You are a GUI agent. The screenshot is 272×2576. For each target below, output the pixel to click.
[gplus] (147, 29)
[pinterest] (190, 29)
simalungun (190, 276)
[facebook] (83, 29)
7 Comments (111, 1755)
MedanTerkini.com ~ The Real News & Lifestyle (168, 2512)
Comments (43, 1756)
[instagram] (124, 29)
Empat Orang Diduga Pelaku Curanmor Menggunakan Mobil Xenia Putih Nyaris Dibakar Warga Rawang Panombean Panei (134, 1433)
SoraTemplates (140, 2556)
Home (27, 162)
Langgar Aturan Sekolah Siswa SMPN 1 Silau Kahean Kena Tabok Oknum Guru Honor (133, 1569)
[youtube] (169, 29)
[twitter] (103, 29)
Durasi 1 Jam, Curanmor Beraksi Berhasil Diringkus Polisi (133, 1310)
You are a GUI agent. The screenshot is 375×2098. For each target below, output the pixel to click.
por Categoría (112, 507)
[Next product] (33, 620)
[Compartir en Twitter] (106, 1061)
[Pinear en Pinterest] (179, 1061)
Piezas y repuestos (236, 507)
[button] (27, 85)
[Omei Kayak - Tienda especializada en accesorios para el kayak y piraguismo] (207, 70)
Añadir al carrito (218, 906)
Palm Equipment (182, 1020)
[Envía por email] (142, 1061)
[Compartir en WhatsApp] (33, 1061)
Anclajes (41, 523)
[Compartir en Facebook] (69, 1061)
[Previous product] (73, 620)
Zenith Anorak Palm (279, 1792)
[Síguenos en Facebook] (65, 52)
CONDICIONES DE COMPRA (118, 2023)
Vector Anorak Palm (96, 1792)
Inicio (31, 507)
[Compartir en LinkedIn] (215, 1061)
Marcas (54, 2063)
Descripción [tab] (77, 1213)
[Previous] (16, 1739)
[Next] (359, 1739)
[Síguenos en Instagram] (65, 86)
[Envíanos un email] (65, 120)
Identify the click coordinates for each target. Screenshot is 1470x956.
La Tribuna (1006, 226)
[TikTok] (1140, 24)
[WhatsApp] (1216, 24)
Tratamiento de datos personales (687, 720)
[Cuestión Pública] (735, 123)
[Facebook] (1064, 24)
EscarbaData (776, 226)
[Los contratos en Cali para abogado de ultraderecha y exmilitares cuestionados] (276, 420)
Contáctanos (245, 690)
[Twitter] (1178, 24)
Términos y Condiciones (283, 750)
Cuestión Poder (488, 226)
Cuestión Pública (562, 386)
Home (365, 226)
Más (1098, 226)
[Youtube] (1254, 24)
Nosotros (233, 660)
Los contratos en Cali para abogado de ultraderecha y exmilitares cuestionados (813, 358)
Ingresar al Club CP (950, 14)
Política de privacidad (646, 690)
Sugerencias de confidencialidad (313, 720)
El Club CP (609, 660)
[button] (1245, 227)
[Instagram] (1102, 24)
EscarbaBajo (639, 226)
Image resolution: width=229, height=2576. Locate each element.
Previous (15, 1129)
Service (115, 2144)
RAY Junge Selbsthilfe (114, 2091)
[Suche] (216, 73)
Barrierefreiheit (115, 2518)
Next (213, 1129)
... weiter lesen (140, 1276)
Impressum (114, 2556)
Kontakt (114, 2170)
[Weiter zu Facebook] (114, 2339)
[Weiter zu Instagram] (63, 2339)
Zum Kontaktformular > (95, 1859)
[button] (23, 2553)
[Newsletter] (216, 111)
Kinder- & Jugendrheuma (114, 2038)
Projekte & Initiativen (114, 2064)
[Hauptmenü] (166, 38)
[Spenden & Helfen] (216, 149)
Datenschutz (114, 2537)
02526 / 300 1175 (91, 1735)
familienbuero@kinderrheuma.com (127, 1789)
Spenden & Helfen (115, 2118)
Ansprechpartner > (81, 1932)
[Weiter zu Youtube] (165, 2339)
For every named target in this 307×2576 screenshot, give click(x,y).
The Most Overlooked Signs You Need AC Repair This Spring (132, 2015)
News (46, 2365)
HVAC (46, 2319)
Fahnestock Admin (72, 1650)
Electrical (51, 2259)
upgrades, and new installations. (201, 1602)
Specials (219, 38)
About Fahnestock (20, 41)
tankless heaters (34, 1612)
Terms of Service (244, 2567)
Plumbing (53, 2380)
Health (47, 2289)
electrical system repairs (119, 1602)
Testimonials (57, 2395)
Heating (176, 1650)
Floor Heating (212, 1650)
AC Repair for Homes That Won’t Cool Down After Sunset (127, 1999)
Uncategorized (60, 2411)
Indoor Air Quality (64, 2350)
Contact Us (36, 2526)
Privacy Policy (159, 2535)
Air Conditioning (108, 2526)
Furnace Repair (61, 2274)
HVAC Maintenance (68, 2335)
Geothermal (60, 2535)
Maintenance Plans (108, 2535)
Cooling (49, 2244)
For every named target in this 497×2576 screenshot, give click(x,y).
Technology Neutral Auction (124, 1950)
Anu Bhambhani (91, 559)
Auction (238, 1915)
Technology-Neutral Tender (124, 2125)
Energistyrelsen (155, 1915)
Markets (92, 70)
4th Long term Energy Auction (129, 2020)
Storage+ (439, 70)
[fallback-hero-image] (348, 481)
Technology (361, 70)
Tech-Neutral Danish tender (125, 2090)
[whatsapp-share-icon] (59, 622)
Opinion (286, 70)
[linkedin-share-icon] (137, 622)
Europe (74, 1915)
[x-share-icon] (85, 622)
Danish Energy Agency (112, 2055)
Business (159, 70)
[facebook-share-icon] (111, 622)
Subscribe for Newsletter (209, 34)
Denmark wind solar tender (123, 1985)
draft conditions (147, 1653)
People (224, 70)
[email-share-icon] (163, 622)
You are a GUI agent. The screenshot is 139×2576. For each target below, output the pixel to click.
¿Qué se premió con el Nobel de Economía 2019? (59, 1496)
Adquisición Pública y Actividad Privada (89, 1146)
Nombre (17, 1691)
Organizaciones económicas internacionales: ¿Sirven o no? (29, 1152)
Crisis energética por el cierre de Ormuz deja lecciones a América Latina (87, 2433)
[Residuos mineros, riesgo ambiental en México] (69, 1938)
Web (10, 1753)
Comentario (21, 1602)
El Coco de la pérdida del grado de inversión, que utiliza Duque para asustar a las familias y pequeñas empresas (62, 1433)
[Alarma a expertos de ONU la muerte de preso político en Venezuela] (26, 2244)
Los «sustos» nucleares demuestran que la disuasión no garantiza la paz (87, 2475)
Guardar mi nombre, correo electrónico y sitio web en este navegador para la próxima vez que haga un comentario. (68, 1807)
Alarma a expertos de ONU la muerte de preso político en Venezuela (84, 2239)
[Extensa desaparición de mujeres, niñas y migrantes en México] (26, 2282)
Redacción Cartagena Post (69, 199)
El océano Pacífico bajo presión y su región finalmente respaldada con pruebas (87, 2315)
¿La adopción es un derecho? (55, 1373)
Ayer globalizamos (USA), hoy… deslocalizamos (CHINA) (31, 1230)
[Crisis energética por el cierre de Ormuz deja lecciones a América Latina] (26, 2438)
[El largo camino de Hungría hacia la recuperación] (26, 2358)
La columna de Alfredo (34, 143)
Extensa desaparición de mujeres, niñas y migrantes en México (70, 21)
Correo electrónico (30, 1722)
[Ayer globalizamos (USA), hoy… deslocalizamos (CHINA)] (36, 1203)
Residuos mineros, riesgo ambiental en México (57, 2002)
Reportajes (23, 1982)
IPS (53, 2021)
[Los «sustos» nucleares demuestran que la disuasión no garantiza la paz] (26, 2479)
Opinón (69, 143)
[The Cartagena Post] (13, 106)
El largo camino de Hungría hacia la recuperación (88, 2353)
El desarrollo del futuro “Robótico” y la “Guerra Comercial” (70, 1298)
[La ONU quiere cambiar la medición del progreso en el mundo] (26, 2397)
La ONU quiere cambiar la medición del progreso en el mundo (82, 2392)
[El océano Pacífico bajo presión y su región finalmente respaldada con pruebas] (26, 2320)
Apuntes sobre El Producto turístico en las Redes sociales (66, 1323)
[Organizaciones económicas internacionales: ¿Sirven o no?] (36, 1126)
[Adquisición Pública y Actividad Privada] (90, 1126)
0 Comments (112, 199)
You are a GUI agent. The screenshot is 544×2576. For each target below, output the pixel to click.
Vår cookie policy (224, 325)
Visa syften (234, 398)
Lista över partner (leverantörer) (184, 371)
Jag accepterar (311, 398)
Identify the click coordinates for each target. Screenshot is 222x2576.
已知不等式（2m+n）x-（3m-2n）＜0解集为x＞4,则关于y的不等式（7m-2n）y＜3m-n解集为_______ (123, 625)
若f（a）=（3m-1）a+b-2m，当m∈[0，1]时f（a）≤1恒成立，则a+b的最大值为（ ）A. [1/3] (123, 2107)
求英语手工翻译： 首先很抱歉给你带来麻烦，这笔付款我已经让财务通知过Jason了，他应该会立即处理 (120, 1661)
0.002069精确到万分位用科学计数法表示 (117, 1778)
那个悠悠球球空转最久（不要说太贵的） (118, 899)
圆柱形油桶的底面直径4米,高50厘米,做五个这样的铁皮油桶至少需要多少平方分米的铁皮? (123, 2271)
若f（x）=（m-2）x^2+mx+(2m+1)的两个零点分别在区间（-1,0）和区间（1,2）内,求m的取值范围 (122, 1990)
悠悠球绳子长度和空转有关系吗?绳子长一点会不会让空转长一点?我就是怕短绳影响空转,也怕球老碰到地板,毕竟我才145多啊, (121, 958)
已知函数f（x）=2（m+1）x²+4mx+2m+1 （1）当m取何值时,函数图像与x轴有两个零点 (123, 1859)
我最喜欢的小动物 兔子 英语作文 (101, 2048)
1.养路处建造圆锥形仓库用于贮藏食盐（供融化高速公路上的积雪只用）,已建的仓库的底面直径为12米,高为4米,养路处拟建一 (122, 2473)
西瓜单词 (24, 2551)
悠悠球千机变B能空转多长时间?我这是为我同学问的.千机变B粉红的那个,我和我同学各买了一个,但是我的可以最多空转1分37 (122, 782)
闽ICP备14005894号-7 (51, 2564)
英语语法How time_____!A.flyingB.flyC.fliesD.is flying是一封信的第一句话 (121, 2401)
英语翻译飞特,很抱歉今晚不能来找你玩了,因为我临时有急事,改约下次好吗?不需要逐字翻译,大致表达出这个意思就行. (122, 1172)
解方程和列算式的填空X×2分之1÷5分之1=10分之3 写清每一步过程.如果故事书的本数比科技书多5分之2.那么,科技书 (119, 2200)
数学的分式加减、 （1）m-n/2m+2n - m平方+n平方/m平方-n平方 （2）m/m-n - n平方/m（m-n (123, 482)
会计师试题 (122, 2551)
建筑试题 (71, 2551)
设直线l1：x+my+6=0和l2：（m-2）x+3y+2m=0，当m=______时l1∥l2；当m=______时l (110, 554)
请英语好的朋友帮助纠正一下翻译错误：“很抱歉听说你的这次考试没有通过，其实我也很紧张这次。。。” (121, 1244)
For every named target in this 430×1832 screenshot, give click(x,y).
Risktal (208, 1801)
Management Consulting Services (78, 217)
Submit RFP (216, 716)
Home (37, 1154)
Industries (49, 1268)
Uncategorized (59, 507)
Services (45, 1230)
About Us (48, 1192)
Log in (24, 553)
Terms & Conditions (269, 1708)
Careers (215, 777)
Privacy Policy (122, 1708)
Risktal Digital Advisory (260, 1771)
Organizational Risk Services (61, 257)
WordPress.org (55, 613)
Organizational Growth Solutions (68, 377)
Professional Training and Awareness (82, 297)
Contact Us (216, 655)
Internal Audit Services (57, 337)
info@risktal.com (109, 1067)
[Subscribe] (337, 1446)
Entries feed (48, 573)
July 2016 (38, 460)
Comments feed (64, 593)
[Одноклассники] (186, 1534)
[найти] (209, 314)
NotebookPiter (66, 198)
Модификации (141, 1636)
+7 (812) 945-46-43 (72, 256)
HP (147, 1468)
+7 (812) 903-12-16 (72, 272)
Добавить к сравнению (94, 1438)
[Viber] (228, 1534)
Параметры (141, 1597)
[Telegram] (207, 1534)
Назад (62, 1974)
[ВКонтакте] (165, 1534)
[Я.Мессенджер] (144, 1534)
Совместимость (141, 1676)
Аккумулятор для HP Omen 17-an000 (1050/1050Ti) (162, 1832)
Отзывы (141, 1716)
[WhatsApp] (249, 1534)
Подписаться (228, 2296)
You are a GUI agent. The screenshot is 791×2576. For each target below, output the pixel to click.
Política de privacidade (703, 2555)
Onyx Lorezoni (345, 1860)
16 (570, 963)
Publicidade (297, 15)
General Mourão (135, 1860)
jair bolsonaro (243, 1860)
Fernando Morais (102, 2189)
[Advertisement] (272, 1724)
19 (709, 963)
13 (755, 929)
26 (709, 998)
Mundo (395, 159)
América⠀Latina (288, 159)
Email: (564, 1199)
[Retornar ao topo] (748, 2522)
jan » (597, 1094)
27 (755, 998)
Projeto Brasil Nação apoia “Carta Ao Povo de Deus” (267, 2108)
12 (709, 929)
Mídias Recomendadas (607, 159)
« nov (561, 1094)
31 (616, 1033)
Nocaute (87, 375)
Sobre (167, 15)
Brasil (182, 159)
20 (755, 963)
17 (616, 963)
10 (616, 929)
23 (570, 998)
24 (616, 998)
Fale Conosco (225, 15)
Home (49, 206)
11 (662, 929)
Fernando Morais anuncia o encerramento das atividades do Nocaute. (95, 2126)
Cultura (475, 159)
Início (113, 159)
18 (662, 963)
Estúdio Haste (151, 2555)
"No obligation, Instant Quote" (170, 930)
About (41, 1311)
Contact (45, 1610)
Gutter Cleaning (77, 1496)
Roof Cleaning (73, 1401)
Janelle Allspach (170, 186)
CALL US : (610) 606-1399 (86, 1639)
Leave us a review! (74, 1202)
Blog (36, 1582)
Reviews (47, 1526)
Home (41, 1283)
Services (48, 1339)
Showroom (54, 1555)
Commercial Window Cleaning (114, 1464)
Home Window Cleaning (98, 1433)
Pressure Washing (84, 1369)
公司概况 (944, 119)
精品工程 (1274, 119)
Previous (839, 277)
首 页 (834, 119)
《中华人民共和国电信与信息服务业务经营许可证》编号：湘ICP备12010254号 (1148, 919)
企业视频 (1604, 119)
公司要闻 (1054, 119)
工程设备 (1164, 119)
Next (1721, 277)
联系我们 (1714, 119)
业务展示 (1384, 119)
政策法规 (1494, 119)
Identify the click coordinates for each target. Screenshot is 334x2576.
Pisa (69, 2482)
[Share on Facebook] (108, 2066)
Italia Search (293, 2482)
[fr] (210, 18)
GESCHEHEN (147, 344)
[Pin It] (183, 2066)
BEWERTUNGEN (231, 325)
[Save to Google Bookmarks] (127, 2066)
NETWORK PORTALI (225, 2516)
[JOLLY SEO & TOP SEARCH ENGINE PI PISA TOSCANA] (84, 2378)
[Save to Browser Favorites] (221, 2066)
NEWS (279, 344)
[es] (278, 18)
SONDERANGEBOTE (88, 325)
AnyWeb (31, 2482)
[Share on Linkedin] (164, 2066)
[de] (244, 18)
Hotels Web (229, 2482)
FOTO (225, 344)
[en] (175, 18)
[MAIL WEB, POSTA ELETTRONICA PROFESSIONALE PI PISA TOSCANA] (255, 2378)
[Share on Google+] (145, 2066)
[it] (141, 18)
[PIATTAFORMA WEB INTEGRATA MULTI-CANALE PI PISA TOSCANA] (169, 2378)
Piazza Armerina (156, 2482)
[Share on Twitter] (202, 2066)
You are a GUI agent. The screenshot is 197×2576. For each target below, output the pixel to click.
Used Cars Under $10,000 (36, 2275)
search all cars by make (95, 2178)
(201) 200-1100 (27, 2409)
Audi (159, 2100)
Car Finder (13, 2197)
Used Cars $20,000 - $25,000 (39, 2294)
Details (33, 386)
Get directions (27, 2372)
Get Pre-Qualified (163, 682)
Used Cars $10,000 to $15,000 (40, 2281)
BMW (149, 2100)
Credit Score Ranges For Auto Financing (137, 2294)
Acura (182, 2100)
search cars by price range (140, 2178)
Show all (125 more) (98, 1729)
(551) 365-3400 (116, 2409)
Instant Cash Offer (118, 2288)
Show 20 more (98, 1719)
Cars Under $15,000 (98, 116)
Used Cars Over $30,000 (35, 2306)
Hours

==================================================

## What you should do
Copy, from the lines above, each one that holds "progreso".

## Result for this exercise
[La ONU quiere cambiar la medición del progreso en el mundo] (26, 2397)
La ONU quiere cambiar la medición del progreso en el mundo (82, 2392)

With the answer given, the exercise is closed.